─── Record set ───

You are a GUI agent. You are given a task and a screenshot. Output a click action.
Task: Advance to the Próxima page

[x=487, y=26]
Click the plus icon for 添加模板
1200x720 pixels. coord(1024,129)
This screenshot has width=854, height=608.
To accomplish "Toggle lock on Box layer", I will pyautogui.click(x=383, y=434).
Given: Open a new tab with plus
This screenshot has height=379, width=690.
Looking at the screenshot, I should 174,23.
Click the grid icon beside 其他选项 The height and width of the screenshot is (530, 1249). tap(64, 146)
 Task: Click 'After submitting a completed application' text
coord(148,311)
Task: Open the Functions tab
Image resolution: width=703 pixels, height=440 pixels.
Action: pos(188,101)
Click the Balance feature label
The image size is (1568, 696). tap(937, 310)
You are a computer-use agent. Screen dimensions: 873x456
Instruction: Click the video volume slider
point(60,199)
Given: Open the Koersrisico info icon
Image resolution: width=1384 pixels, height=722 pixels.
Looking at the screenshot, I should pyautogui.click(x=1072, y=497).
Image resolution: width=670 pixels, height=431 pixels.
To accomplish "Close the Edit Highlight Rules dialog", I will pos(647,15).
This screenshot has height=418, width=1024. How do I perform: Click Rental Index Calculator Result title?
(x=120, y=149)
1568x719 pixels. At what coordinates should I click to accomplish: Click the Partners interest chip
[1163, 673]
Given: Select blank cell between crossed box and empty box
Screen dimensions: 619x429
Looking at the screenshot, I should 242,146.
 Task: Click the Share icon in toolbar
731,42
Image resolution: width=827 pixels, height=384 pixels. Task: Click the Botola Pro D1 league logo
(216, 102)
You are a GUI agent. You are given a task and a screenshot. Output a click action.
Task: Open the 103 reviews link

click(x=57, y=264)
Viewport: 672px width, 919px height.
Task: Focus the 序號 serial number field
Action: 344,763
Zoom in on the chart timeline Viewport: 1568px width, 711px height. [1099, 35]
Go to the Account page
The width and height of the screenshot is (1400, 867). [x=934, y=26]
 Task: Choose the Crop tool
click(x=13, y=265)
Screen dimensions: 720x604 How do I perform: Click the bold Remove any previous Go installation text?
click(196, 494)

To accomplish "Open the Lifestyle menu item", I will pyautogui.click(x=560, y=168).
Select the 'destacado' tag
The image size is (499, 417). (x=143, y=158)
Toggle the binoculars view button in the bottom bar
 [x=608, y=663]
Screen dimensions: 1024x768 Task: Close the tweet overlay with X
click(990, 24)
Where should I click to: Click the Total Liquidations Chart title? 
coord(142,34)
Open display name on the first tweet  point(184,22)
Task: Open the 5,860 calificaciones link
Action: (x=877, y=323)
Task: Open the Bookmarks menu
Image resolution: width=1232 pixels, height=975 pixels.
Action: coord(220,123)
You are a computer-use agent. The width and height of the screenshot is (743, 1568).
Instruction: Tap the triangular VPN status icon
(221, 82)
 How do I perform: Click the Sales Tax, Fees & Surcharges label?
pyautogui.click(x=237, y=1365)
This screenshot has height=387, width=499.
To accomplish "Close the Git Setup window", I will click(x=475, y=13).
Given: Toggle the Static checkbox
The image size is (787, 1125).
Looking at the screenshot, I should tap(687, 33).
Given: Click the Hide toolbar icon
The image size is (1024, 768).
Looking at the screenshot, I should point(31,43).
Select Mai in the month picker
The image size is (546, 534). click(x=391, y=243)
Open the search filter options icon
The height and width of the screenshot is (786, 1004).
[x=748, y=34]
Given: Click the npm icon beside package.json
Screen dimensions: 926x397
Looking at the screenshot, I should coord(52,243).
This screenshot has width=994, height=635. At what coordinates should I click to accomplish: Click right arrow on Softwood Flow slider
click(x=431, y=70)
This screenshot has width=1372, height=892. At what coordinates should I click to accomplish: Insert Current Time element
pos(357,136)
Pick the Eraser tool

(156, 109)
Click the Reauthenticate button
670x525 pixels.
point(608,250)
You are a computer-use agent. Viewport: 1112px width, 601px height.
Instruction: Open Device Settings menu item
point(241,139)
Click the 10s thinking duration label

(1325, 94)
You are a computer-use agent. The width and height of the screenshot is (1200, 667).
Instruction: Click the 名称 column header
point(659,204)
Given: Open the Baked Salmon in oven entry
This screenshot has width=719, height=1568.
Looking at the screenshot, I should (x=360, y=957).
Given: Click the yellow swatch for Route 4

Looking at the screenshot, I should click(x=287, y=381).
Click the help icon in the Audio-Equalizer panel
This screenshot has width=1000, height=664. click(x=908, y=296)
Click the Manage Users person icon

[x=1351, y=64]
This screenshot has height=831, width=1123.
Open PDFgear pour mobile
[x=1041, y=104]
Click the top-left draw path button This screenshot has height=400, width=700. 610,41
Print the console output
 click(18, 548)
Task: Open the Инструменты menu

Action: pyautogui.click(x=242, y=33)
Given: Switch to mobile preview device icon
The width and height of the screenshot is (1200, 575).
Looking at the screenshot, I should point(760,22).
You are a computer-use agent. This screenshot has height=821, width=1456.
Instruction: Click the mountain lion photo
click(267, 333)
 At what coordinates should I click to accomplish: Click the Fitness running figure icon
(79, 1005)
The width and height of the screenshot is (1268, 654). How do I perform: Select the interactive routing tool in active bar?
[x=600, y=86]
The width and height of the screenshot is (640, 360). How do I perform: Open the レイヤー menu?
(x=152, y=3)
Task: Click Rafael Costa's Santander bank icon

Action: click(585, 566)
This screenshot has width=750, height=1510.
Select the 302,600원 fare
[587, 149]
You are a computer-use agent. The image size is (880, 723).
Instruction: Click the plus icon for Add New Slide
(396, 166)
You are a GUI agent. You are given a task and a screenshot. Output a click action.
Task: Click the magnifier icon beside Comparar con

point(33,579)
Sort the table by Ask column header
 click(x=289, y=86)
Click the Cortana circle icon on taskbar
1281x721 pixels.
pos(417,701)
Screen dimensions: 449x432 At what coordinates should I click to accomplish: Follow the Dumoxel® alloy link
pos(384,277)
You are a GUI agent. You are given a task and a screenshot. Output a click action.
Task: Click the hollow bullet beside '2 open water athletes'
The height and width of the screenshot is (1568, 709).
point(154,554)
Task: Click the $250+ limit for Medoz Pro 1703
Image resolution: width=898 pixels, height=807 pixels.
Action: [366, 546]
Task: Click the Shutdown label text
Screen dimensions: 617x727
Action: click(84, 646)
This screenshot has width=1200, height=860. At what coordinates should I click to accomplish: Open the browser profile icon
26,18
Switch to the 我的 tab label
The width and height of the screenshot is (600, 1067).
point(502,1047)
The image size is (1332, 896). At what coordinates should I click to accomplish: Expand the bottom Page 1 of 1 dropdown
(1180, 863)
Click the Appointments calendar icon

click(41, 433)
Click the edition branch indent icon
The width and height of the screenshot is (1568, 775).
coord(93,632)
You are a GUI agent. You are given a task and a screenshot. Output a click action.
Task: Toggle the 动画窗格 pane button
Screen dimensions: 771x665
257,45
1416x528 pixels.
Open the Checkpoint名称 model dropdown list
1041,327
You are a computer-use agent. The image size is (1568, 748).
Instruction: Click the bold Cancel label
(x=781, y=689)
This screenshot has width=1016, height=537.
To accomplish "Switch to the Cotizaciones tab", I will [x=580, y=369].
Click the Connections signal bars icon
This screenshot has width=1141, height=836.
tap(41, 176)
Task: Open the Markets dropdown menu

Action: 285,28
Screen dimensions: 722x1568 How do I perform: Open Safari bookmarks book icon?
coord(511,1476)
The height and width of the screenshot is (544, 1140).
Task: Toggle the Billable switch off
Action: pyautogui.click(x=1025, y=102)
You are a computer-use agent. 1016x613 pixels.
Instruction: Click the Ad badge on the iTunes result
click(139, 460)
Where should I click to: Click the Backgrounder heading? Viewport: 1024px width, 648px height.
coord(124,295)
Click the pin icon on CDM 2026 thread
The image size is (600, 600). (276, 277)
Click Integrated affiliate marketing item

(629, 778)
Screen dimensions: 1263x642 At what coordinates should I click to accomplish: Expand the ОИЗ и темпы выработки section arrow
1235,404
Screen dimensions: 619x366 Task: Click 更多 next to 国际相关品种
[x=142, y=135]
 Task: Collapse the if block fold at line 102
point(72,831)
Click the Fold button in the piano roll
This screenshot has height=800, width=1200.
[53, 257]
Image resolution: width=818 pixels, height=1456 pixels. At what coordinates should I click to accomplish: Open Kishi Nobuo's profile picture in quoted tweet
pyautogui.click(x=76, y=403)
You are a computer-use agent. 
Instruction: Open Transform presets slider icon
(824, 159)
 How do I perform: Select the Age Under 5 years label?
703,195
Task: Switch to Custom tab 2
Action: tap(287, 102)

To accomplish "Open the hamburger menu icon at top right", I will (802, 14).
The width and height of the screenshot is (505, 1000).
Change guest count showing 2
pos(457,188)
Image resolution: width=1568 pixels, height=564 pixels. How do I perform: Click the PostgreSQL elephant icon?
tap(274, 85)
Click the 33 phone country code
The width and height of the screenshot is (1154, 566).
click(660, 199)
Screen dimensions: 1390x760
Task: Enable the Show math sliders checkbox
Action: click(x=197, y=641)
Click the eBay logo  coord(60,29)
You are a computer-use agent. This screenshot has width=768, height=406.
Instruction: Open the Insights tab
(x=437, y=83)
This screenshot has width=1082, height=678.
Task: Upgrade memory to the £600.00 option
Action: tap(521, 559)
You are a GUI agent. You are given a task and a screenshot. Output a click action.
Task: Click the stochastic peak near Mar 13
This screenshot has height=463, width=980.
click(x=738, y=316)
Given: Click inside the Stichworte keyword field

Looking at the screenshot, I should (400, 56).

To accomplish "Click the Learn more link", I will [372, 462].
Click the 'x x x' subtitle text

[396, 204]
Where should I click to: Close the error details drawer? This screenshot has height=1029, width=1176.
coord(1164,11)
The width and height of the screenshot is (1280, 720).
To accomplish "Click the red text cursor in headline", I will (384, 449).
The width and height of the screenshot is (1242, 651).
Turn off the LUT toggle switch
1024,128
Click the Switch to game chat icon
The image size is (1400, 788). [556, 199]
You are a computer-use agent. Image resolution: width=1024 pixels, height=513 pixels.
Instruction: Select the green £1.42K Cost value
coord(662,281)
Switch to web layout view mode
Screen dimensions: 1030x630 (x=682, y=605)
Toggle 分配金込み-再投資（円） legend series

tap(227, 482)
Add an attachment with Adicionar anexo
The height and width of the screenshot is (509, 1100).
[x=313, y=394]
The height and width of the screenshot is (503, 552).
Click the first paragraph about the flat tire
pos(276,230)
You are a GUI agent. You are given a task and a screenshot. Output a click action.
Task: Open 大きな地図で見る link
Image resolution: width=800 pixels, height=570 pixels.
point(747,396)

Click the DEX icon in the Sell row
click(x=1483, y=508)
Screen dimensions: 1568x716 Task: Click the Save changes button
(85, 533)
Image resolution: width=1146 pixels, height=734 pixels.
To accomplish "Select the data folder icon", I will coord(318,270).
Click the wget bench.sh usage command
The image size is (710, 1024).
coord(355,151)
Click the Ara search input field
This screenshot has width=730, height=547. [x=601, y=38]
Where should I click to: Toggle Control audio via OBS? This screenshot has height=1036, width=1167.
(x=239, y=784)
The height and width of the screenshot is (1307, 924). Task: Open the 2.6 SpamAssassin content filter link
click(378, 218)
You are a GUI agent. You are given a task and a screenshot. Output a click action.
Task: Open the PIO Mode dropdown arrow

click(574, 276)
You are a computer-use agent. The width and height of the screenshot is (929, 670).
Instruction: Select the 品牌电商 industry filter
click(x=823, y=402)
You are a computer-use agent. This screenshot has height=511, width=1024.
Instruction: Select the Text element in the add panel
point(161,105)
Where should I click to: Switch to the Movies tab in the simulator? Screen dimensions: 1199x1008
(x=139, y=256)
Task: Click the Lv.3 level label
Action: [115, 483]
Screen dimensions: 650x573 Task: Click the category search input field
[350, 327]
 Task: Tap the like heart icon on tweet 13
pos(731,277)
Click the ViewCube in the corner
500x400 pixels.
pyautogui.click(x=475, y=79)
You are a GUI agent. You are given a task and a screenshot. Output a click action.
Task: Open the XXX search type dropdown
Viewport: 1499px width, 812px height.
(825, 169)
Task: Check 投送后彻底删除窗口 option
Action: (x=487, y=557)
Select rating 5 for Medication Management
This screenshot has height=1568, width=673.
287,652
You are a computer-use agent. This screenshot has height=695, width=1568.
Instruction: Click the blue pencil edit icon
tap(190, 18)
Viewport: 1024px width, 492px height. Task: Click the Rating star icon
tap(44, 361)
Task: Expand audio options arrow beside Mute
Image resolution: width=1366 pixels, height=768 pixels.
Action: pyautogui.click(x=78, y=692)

───

[Task prompt]: Nothing but the lines from the beginning of the records through the line with "Click the grid" should appear, each printed exactly.

[Task response]:
You are a GUI agent. You are given a task and a screenshot. Output a click action.
Task: Advance to the Próxima page

[x=487, y=26]
Click the plus icon for 添加模板
1200x720 pixels. coord(1024,129)
This screenshot has width=854, height=608.
To accomplish "Toggle lock on Box layer", I will pyautogui.click(x=383, y=434).
Given: Open a new tab with plus
This screenshot has height=379, width=690.
Looking at the screenshot, I should 174,23.
Click the grid icon beside 其他选项 The height and width of the screenshot is (530, 1249). tap(64, 146)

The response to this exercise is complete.